§ Data extracted from a collection
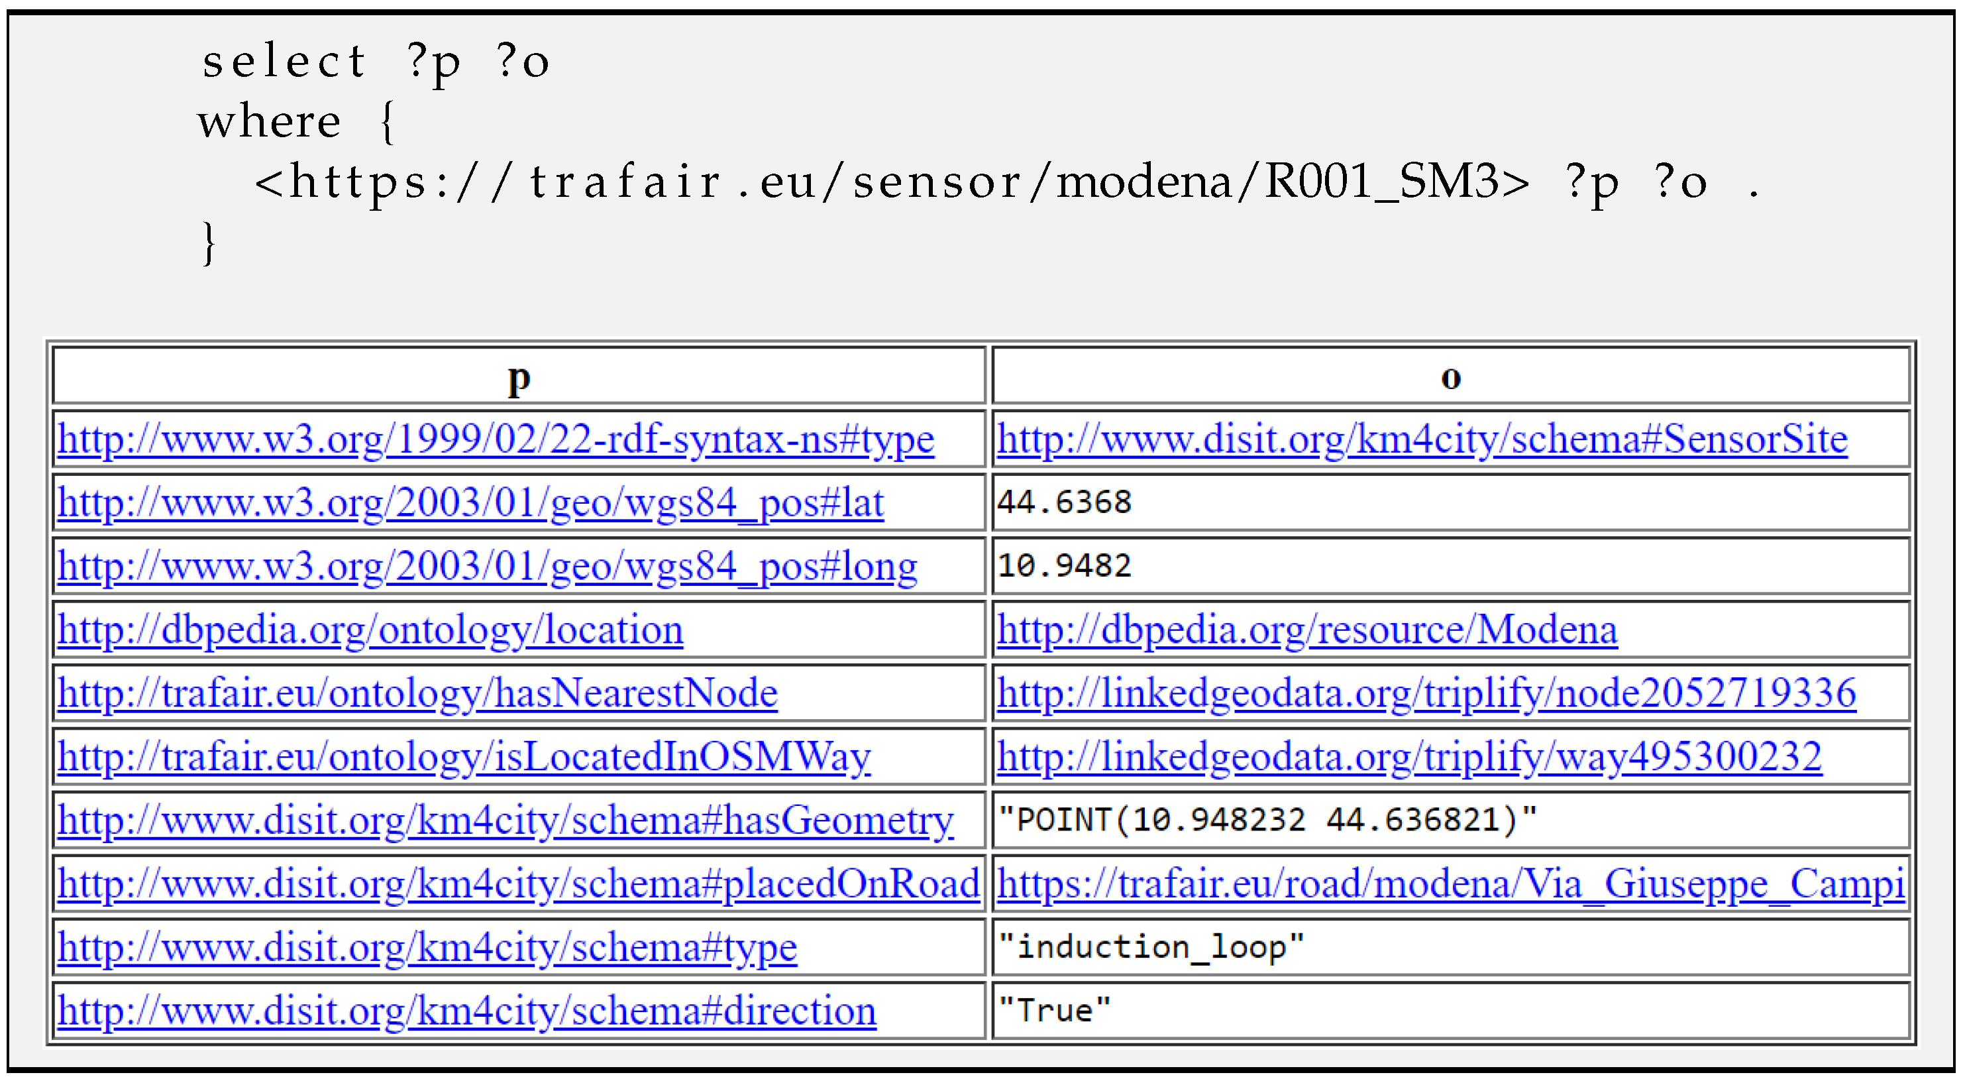Viewport: 1965px width, 1085px height.
Task: Click the "induction_loop" value cell
Action: 1150,948
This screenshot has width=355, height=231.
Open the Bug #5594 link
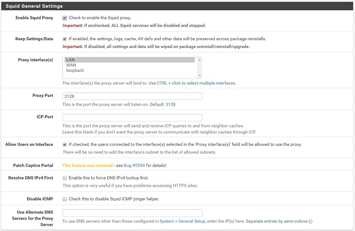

§ EXERCISE OBJECTIVE
Skip every picture. Repeat word for word the lines from the line holding "This screenshot has width=355, height=231." through the end of the entries above.

§ SOLVED PROBLEM
This screenshot has width=355, height=231.
Open the Bug #5594 link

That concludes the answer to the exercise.